But for the second go-round, I wanted the boys to see my native Northern Ireland, so heroically I took the organizing upon myself. It was just20 or so morons drinking and golfing–how hard could it be? You know those nauseating golf novels in which the mystic game serves as a bilious backdrop for one man’s journey of self-discovery, leading to the hurlingly obvious reaffirmation of that which he already knew to be true? This is the short version. Yes, friends, by taking the reins, I confirmed that the biggest moron I know is still me.

I booked 10 rooms at the five-star Culloden Hotel. No problem there–until a snotty staffer called afew days before the Cup to demand more info, else I’d have to cough up for any no-shows. I was in the market for a little flexibility–six of these pillocks were going to arrive on a Gulfstream G4 whenever they damn well pleased –so after getting the Heisman, I politely lost my reason and told them to insert the rooms where the sun doesn’t shine, which in Ulster gave them plenty of options.

I called the friendly Royal Hotel, which is within blundering distance of Fealty’s, the best pub in Bangor, my hometown.... Brilliant! OK, so the lads weren’t thrilled with the rooms, or that I’d showed up at the wrong airport to fetch them, but never mind the minor details. Golf beckoned, and we tore up a lovely wee course called the Ava at Clandeboye. Then we all got bulletproof at Fealty’s, the lads stumbled back to the Royal and I took a bracing walk home around the seafront to Mom and Dad’s house, pausing to get up off the ground only twice. Things were going swimmingly.

The next morning, I arrived at the hotel with a 24-seat bus and a pickled tongue. Searching for bodies in last night’s wreckage, I came up four short. A broken steam pipe had turned several rooms into a Turkish bath, and the G4 swine had escaped to the Culloden! So, the pleb-filled bus set off to Royal Portrush, but halfway there, the driver, overcome by cigar smoke, Guinness farts and Bushmills belching, took a wrong turn and went to Ballymena. Somehow, this was my fault.

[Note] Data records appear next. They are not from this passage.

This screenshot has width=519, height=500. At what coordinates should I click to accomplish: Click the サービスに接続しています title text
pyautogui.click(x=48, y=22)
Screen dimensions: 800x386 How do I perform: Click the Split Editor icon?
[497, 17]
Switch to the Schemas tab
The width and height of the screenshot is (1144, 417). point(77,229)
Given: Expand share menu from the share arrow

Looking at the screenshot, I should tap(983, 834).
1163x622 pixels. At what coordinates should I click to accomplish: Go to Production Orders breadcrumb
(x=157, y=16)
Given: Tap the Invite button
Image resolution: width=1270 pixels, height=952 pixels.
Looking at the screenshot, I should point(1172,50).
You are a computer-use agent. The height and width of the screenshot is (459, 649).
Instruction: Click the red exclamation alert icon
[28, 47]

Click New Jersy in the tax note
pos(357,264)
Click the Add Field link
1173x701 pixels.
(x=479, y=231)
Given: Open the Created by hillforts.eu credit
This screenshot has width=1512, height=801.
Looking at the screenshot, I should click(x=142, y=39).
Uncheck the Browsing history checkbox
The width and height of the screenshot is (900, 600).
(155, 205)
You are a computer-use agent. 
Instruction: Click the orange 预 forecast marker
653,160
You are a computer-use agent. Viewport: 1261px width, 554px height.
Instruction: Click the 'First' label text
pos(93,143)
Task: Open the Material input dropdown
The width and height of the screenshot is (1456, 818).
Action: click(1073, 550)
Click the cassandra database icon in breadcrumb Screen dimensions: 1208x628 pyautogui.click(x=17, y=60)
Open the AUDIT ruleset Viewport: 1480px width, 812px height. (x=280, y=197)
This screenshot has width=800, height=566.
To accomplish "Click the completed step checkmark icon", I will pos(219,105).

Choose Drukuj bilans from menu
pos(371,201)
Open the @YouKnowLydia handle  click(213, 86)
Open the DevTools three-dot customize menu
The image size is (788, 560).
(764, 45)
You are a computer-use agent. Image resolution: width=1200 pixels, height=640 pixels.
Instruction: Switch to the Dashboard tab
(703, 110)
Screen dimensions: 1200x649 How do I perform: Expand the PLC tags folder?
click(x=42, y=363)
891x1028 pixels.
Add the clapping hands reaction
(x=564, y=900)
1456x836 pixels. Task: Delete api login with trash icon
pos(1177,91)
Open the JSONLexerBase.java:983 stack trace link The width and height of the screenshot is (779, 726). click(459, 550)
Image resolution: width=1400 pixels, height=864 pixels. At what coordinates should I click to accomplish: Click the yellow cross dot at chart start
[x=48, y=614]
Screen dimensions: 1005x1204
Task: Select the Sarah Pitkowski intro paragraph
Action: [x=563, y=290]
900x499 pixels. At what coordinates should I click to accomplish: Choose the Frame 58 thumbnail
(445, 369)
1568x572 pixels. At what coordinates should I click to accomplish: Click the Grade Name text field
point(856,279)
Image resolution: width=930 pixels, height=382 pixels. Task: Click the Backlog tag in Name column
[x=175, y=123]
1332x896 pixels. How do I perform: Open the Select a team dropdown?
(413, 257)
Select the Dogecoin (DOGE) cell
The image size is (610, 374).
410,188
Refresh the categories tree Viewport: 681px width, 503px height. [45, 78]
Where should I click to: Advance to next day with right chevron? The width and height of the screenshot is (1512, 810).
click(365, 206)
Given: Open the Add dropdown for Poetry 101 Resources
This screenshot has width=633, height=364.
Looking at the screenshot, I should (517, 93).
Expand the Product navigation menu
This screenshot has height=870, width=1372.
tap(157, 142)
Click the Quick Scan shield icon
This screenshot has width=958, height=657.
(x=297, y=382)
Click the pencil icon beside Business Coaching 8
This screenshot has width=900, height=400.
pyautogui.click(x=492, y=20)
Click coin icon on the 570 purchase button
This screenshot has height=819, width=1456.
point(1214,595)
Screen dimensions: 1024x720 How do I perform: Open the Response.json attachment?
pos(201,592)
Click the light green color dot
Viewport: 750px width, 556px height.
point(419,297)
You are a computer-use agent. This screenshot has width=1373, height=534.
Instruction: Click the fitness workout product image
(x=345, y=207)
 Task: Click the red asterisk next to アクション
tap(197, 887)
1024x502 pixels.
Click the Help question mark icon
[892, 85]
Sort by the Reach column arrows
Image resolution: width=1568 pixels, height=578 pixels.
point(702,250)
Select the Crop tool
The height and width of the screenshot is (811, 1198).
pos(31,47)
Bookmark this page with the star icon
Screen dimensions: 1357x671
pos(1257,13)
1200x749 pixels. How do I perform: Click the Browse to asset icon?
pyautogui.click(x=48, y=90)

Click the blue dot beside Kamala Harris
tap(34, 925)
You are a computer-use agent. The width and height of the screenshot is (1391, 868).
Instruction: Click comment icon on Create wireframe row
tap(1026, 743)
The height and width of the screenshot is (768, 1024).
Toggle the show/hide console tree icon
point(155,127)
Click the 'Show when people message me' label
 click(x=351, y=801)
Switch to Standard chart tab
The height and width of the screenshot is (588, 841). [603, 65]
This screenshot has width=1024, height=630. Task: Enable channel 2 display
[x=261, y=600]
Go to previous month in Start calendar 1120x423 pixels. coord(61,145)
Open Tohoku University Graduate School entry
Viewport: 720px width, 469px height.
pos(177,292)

Anyway, the G4s took a cab there, no one broke 100 in 50-mph squalls and we fled back to the Royal, where I almost soiled myself when I realized I hadn’t paid the greens fees! A cell phone and a credit card doused that fire, but my operational hell got even warmer when the G4s were forced to move from the Culloden to the Belfast Hilton and my pal Hollywood Anderson finally arrived, finagling a room at (where else?)the Culloden.

Hollywood was wearing a lavender cashmere sweater with matching lavender FootJoys and a positively dangerous pair of slacks that I thought were peppermint but he dubbed "sea foam." (Sea foam is a brown scum where I come from.) Liberace was hitting the links. But I digress.

We played Kirkistown Castle the next day–another 17-vehicle, three -hotels- in-different-towns daytime nightmare. The official tour guide was catching heavy flak. Tomorrow was the final day, at the incomparable Royal County Down, and the nicest name I’d been called all week was "dorkwad." I beseeched Allah, Jehovah, Buddha and Dr. Phil: Decent weather please, or maybe an invisibility cloak.

The next morning, at the only moment I took my bulging eyeballs off the road, the damn bus took another wrong turn. The drive to RCD is about 45 minutes–we took twice that. But while I was cursing Dr.Phil, it happened: As we rolled in to Newcastle, County Down, the sun rent a hole in the clouds over the Mountains of Mourne and spread gold over the purple dome of Slieve Donard and on down the hill through the forest and over the town and slowly began to light up the Irish Sea. Mouths hung open as we trundled into the parking lot. Then the wind died, and the day turned into a fairy tale. Suddenly, the tour guide was a hero. But I am never, ever doing it again.